**EXERCISE GOAL:** Within the data that follows, set down exactly the lines from the one containing "[tab] (38, 366)" through the one containing "Magazín (420, 73)", both ends included.

[Start of Attachment]

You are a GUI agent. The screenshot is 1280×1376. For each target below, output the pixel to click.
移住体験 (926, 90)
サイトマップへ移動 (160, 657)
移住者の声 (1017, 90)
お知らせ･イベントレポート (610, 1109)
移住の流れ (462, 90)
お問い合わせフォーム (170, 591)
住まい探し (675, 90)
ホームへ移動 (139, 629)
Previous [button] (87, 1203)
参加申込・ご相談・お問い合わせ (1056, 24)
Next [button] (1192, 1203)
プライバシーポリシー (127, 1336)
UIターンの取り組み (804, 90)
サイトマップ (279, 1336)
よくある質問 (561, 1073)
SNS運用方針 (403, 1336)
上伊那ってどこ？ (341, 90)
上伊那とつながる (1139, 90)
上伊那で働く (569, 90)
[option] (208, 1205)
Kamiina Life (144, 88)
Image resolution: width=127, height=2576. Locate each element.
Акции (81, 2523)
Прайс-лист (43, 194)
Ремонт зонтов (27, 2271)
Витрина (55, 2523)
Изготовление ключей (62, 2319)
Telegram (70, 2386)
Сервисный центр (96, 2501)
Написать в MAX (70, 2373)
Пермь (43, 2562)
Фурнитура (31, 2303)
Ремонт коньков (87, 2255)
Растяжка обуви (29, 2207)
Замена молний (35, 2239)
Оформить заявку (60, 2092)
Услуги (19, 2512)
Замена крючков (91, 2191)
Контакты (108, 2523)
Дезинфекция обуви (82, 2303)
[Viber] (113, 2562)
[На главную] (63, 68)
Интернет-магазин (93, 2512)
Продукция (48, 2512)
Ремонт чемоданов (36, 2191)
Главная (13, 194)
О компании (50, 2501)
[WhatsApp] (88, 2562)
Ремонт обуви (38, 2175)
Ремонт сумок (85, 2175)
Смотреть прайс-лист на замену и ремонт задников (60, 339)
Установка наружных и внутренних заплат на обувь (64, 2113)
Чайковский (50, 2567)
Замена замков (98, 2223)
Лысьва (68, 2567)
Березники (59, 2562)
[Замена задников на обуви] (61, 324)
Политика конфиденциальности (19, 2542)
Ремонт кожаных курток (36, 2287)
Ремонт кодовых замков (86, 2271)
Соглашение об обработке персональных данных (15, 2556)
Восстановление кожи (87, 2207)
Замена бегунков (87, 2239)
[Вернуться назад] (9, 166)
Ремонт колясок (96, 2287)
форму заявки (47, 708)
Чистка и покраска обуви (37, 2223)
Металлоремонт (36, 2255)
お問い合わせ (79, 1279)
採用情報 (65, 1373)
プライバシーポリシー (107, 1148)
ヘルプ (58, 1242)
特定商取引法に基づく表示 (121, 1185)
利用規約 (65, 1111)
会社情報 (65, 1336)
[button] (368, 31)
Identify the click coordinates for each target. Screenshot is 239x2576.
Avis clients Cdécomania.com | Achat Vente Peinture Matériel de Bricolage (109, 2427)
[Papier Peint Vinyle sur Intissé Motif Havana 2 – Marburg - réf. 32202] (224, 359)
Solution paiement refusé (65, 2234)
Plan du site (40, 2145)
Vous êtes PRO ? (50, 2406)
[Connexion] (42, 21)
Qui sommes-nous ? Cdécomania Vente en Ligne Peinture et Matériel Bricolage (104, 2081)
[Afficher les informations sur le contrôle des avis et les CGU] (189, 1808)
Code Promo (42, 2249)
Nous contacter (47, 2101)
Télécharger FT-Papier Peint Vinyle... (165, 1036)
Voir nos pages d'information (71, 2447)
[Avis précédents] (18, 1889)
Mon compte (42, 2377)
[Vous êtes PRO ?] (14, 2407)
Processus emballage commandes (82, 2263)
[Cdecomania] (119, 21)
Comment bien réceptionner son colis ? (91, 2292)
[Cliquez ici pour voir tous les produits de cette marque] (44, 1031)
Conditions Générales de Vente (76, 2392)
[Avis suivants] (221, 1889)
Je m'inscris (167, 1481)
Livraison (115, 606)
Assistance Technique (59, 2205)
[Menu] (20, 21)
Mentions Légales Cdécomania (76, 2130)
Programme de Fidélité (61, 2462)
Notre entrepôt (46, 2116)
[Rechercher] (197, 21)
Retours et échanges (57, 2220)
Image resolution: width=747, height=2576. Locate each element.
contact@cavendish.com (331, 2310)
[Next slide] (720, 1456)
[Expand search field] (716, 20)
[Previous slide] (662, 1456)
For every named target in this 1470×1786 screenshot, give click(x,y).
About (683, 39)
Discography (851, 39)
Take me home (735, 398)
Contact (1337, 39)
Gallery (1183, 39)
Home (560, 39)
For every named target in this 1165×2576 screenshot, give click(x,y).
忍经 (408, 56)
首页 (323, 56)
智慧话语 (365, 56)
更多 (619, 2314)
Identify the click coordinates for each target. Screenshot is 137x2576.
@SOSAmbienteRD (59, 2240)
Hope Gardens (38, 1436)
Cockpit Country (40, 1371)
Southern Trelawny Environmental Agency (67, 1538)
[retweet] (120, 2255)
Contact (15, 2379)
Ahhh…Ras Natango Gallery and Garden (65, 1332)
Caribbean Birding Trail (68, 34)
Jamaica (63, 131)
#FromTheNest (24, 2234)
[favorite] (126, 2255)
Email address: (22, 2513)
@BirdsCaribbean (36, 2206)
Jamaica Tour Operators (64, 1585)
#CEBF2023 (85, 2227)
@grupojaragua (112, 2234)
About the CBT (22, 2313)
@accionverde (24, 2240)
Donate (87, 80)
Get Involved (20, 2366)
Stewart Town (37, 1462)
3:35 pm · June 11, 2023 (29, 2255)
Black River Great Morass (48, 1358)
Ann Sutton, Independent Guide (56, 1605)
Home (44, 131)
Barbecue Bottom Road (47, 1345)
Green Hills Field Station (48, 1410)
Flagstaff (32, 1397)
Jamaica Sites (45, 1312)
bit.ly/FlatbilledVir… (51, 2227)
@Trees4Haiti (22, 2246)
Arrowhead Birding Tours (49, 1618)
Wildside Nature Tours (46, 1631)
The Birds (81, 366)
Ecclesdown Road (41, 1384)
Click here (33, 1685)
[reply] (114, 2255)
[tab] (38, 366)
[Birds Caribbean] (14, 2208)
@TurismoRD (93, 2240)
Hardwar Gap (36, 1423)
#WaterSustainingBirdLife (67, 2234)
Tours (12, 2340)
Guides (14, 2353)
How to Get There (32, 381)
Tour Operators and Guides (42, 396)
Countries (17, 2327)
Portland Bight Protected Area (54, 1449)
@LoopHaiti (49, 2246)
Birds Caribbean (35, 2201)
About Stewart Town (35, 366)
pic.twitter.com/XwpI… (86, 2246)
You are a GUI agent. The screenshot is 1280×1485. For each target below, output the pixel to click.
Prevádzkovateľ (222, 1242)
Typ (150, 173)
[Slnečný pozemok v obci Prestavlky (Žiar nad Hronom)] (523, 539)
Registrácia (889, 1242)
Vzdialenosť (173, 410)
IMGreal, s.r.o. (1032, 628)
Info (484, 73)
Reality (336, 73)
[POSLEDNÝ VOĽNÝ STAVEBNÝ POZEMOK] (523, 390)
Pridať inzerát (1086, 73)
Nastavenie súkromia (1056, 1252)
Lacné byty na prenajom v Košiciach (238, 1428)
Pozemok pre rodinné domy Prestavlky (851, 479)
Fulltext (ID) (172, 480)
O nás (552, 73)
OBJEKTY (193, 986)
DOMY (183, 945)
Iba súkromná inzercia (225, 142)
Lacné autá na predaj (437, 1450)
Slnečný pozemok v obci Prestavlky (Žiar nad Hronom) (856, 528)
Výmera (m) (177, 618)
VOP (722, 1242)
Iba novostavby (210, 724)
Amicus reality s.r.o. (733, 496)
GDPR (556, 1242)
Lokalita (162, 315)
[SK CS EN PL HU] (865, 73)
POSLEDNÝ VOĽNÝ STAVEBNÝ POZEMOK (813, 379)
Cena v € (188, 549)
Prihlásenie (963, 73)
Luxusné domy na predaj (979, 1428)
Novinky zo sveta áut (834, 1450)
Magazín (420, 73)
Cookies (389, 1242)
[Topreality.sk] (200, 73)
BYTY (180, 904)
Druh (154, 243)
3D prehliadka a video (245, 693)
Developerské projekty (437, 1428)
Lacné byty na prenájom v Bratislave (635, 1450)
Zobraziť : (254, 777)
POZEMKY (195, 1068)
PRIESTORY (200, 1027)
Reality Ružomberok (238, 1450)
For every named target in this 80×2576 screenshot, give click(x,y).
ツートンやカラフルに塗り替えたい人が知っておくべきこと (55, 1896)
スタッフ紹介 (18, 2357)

[End of Attachment]

**RESULT FOR THIS EXERCISE:**
[tab] (38, 366)
[Birds Caribbean] (14, 2208)
@TurismoRD (93, 2240)
Hardwar Gap (36, 1423)
#WaterSustainingBirdLife (67, 2234)
Tours (12, 2340)
Guides (14, 2353)
How to Get There (32, 381)
Tour Operators and Guides (42, 396)
Countries (17, 2327)
Portland Bight Protected Area (54, 1449)
@LoopHaiti (49, 2246)
Birds Caribbean (35, 2201)
About Stewart Town (35, 366)
pic.twitter.com/XwpI… (86, 2246)
You are a GUI agent. The screenshot is 1280×1485. For each target below, output the pixel to click.
Prevádzkovateľ (222, 1242)
Typ (150, 173)
[Slnečný pozemok v obci Prestavlky (Žiar nad Hronom)] (523, 539)
Registrácia (889, 1242)
Vzdialenosť (173, 410)
IMGreal, s.r.o. (1032, 628)
Info (484, 73)
Reality (336, 73)
[POSLEDNÝ VOĽNÝ STAVEBNÝ POZEMOK] (523, 390)
Pridať inzerát (1086, 73)
Nastavenie súkromia (1056, 1252)
Lacné byty na prenajom v Košiciach (238, 1428)
Pozemok pre rodinné domy Prestavlky (851, 479)
Fulltext (ID) (172, 480)
O nás (552, 73)
OBJEKTY (193, 986)
DOMY (183, 945)
Iba súkromná inzercia (225, 142)
Lacné autá na predaj (437, 1450)
Slnečný pozemok v obci Prestavlky (Žiar nad Hronom) (856, 528)
Výmera (m) (177, 618)
VOP (722, 1242)
Iba novostavby (210, 724)
Amicus reality s.r.o. (733, 496)
GDPR (556, 1242)
Lokalita (162, 315)
[SK CS EN PL HU] (865, 73)
POSLEDNÝ VOĽNÝ STAVEBNÝ POZEMOK (813, 379)
Cena v € (188, 549)
Prihlásenie (963, 73)
Luxusné domy na predaj (979, 1428)
Novinky zo sveta áut (834, 1450)
Magazín (420, 73)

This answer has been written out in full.